DIRECTIVE:
Gather every line of the material below that contains the string "coordinates", where case counts.

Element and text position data
***
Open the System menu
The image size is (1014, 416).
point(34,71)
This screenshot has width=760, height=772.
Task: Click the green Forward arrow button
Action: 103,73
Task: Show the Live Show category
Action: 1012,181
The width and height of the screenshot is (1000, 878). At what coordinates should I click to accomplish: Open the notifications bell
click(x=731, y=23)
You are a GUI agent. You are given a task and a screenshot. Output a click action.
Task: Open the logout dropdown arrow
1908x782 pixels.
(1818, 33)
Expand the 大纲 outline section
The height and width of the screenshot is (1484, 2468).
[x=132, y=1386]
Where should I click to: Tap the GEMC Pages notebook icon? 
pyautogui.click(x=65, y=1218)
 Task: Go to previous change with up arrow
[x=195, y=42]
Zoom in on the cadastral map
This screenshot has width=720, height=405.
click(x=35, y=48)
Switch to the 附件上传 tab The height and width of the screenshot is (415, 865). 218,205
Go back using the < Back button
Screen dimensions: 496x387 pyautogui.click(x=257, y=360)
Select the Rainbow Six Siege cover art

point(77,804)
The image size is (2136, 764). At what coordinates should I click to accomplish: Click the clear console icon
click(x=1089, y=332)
***
EXPECTED ANSWER:
The width and height of the screenshot is (1000, 878). At what coordinates should I click to accomplish: Open the notifications bell
The image size is (2136, 764). At what coordinates should I click to accomplish: Click the clear console icon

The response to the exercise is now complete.